EXERCISE REQUIREMENTS
Read the data and repeat all of it exactly.

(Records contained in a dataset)
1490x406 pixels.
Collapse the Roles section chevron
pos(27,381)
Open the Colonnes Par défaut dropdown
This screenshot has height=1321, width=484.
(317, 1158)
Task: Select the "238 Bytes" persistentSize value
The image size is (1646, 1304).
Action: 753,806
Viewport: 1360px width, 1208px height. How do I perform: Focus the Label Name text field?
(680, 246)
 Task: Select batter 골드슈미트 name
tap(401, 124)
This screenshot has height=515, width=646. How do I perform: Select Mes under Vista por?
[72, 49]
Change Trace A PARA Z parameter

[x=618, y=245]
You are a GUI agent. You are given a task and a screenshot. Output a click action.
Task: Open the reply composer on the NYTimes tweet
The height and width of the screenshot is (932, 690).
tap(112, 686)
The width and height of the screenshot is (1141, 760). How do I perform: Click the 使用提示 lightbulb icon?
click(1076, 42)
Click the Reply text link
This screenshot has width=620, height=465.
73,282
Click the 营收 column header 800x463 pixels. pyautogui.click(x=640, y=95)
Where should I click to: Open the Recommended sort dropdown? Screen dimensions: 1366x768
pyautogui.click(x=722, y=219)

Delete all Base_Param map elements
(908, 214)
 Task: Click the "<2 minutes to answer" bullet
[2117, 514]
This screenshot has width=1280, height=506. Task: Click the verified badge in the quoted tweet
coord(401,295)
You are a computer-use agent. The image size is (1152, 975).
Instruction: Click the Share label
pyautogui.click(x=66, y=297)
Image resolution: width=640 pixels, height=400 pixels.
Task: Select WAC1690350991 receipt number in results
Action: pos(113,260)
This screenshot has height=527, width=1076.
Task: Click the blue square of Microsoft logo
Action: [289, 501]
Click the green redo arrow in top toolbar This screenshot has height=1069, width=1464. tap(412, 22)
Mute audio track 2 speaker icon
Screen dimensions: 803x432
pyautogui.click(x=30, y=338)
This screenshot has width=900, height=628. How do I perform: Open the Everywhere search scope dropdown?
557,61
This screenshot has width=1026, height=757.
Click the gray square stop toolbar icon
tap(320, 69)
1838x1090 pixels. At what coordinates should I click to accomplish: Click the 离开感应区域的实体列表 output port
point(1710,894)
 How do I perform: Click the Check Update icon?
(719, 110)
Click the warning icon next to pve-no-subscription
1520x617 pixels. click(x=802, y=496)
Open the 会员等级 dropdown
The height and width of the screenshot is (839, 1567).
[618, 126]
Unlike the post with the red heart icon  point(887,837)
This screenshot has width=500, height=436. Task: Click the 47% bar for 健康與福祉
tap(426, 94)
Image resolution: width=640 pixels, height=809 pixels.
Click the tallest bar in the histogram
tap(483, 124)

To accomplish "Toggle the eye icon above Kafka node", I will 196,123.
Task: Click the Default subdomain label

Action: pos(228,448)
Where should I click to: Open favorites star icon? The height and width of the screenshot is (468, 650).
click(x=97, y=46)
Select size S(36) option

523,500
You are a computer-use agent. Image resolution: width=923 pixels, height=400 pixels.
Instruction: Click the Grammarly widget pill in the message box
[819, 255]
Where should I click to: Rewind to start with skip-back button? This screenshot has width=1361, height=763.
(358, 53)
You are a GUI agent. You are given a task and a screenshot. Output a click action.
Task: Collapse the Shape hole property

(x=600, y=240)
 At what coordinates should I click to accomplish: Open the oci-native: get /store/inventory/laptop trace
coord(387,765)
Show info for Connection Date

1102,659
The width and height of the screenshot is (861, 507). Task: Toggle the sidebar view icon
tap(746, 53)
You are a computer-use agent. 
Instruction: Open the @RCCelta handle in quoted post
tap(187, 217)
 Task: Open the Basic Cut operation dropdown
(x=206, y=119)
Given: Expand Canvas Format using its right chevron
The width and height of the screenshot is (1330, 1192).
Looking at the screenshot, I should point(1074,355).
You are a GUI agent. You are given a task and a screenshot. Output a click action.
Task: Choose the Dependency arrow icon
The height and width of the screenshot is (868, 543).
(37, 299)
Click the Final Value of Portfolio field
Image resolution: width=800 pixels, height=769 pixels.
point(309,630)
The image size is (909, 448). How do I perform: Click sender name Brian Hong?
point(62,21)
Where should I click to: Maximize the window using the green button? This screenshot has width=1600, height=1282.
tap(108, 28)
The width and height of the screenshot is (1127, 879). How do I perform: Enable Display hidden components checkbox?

YOUR RESPONSE
1490x406 pixels.
Collapse the Roles section chevron
pos(27,381)
Open the Colonnes Par défaut dropdown
This screenshot has height=1321, width=484.
(317, 1158)
Task: Select the "238 Bytes" persistentSize value
The image size is (1646, 1304).
Action: 753,806
Viewport: 1360px width, 1208px height. How do I perform: Focus the Label Name text field?
(680, 246)
 Task: Select batter 골드슈미트 name
tap(401, 124)
This screenshot has height=515, width=646. How do I perform: Select Mes under Vista por?
[72, 49]
Change Trace A PARA Z parameter

[x=618, y=245]
You are a GUI agent. You are given a task and a screenshot. Output a click action.
Task: Open the reply composer on the NYTimes tweet
The height and width of the screenshot is (932, 690).
tap(112, 686)
The width and height of the screenshot is (1141, 760). How do I perform: Click the 使用提示 lightbulb icon?
click(1076, 42)
Click the Reply text link
This screenshot has width=620, height=465.
73,282
Click the 营收 column header 800x463 pixels. pyautogui.click(x=640, y=95)
Where should I click to: Open the Recommended sort dropdown? Screen dimensions: 1366x768
pyautogui.click(x=722, y=219)

Delete all Base_Param map elements
(908, 214)
 Task: Click the "<2 minutes to answer" bullet
[2117, 514]
This screenshot has width=1280, height=506. Task: Click the verified badge in the quoted tweet
coord(401,295)
You are a computer-use agent. The image size is (1152, 975).
Instruction: Click the Share label
pyautogui.click(x=66, y=297)
Image resolution: width=640 pixels, height=400 pixels.
Task: Select WAC1690350991 receipt number in results
Action: pos(113,260)
This screenshot has height=527, width=1076.
Task: Click the blue square of Microsoft logo
Action: [289, 501]
Click the green redo arrow in top toolbar This screenshot has height=1069, width=1464. tap(412, 22)
Mute audio track 2 speaker icon
Screen dimensions: 803x432
pyautogui.click(x=30, y=338)
This screenshot has width=900, height=628. How do I perform: Open the Everywhere search scope dropdown?
557,61
This screenshot has width=1026, height=757.
Click the gray square stop toolbar icon
tap(320, 69)
1838x1090 pixels. At what coordinates should I click to accomplish: Click the 离开感应区域的实体列表 output port
point(1710,894)
 How do I perform: Click the Check Update icon?
(719, 110)
Click the warning icon next to pve-no-subscription
1520x617 pixels. click(x=802, y=496)
Open the 会员等级 dropdown
The height and width of the screenshot is (839, 1567).
[618, 126]
Unlike the post with the red heart icon  point(887,837)
This screenshot has width=500, height=436. Task: Click the 47% bar for 健康與福祉
tap(426, 94)
Image resolution: width=640 pixels, height=809 pixels.
Click the tallest bar in the histogram
tap(483, 124)

To accomplish "Toggle the eye icon above Kafka node", I will 196,123.
Task: Click the Default subdomain label

Action: pos(228,448)
Where should I click to: Open favorites star icon? The height and width of the screenshot is (468, 650).
click(x=97, y=46)
Select size S(36) option

523,500
You are a computer-use agent. Image resolution: width=923 pixels, height=400 pixels.
Instruction: Click the Grammarly widget pill in the message box
[819, 255]
Where should I click to: Rewind to start with skip-back button? This screenshot has width=1361, height=763.
(358, 53)
You are a GUI agent. You are given a task and a screenshot. Output a click action.
Task: Collapse the Shape hole property

(x=600, y=240)
 At what coordinates should I click to accomplish: Open the oci-native: get /store/inventory/laptop trace
coord(387,765)
Show info for Connection Date

1102,659
The width and height of the screenshot is (861, 507). Task: Toggle the sidebar view icon
tap(746, 53)
You are a computer-use agent. 
Instruction: Open the @RCCelta handle in quoted post
tap(187, 217)
 Task: Open the Basic Cut operation dropdown
(x=206, y=119)
Given: Expand Canvas Format using its right chevron
The width and height of the screenshot is (1330, 1192).
Looking at the screenshot, I should point(1074,355).
You are a GUI agent. You are given a task and a screenshot. Output a click action.
Task: Choose the Dependency arrow icon
The height and width of the screenshot is (868, 543).
(37, 299)
Click the Final Value of Portfolio field
Image resolution: width=800 pixels, height=769 pixels.
point(309,630)
The image size is (909, 448). How do I perform: Click sender name Brian Hong?
point(62,21)
Where should I click to: Maximize the window using the green button? This screenshot has width=1600, height=1282.
tap(108, 28)
The width and height of the screenshot is (1127, 879). How do I perform: Enable Display hidden components checkbox?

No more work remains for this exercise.